MATERIAL FOR THE TASK START

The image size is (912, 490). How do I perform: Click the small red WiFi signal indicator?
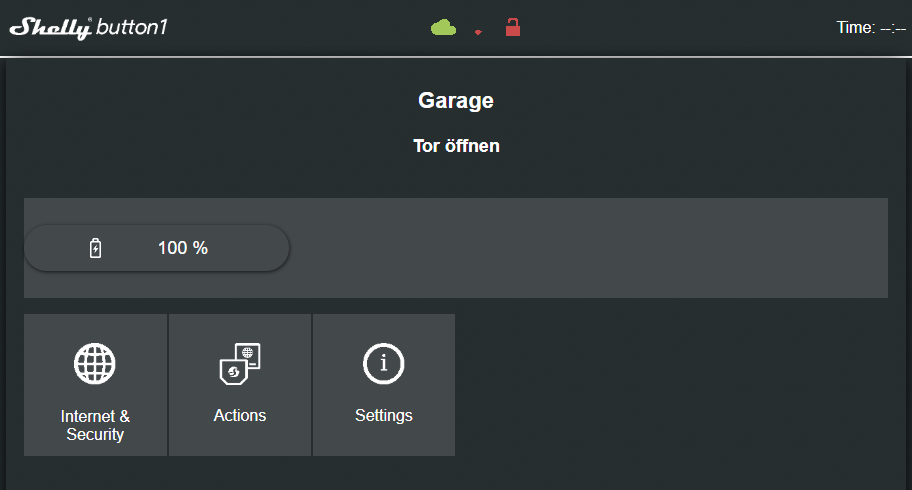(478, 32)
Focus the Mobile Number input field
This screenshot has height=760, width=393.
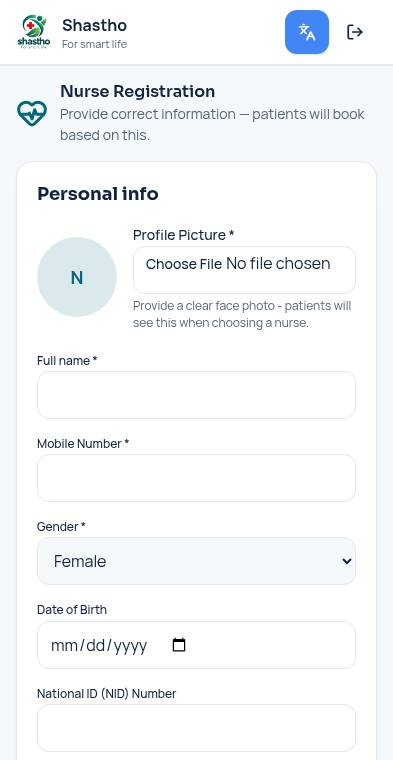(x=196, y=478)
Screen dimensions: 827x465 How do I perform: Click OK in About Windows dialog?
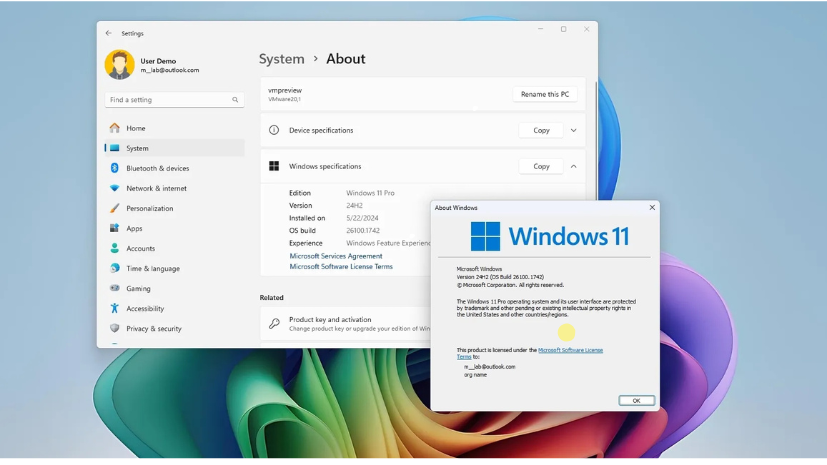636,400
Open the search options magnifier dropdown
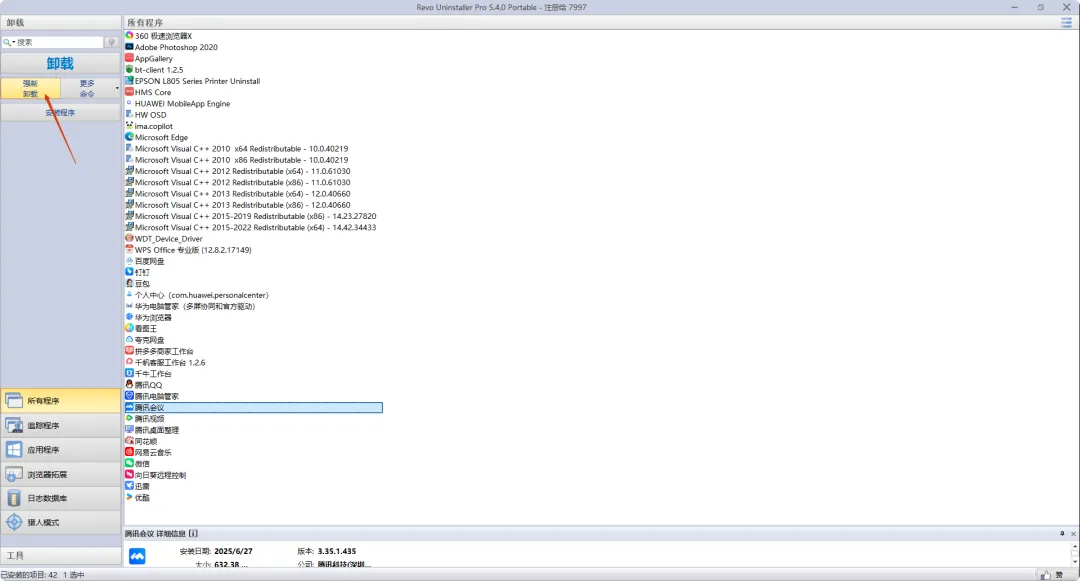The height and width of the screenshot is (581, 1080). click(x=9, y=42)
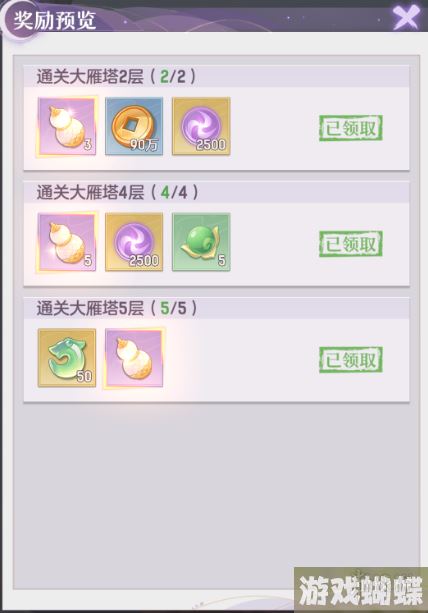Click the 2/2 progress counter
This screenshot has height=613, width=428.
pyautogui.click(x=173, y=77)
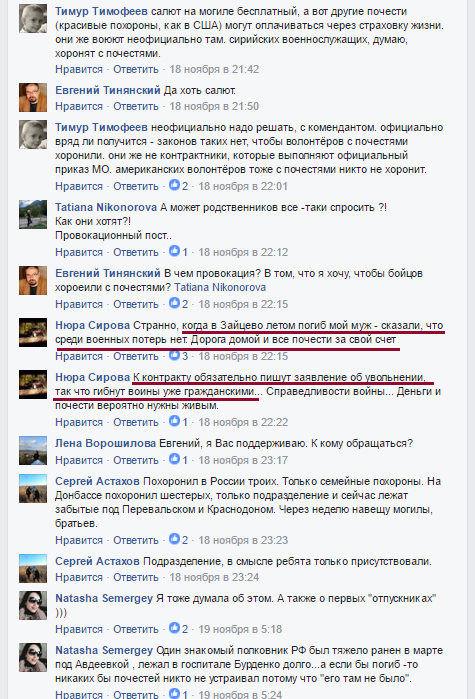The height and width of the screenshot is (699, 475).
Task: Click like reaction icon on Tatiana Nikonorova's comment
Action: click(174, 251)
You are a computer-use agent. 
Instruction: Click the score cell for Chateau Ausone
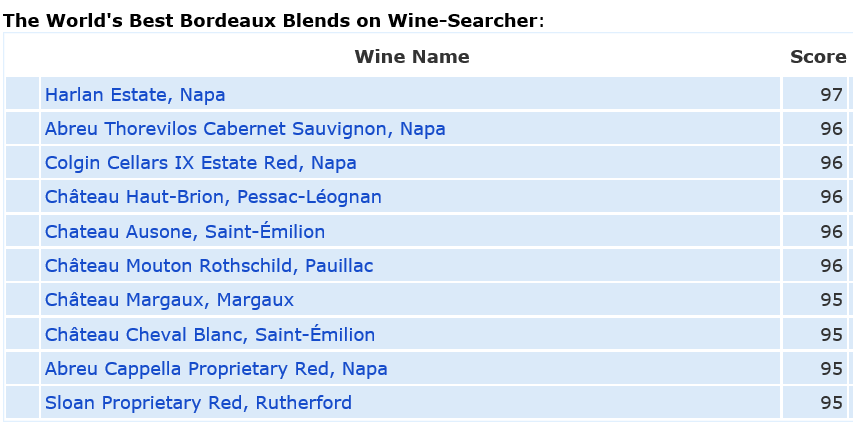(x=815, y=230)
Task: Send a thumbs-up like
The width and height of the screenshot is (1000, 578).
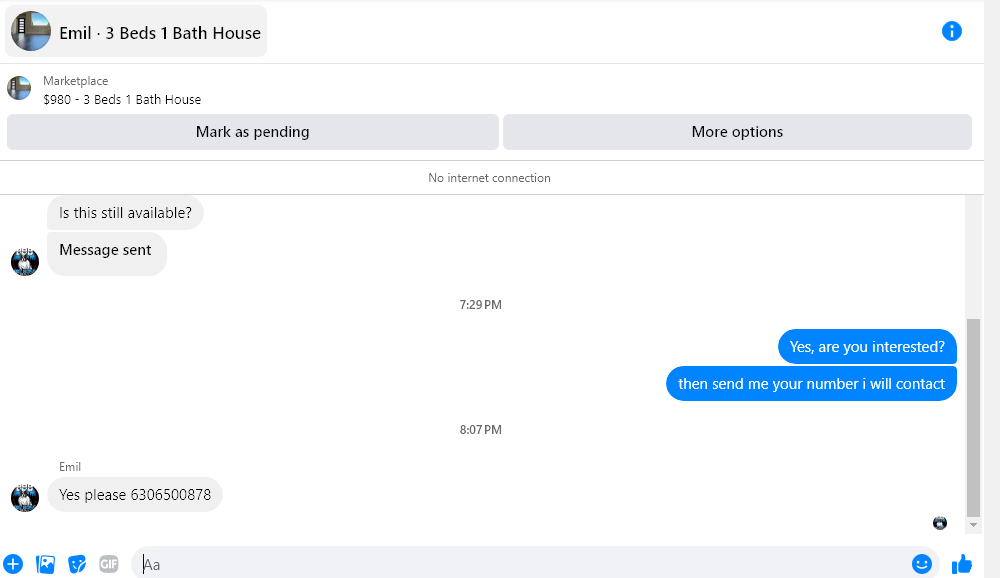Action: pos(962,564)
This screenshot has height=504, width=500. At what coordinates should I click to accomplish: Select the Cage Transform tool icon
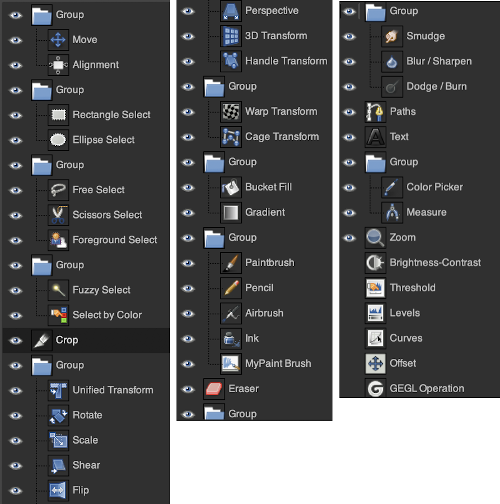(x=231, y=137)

MATERIAL FOR THE TASK END

### [REQUIREMENT]
Give again, word for word, the lines from the one containing "This screenshot has height=504, width=500." through the last line of the entries, with pictures omitted and nothing added.

### [THE COMPLETED TASK]
This screenshot has height=504, width=500. At what coordinates should I click to accomplish: Select the Cage Transform tool icon
(x=231, y=137)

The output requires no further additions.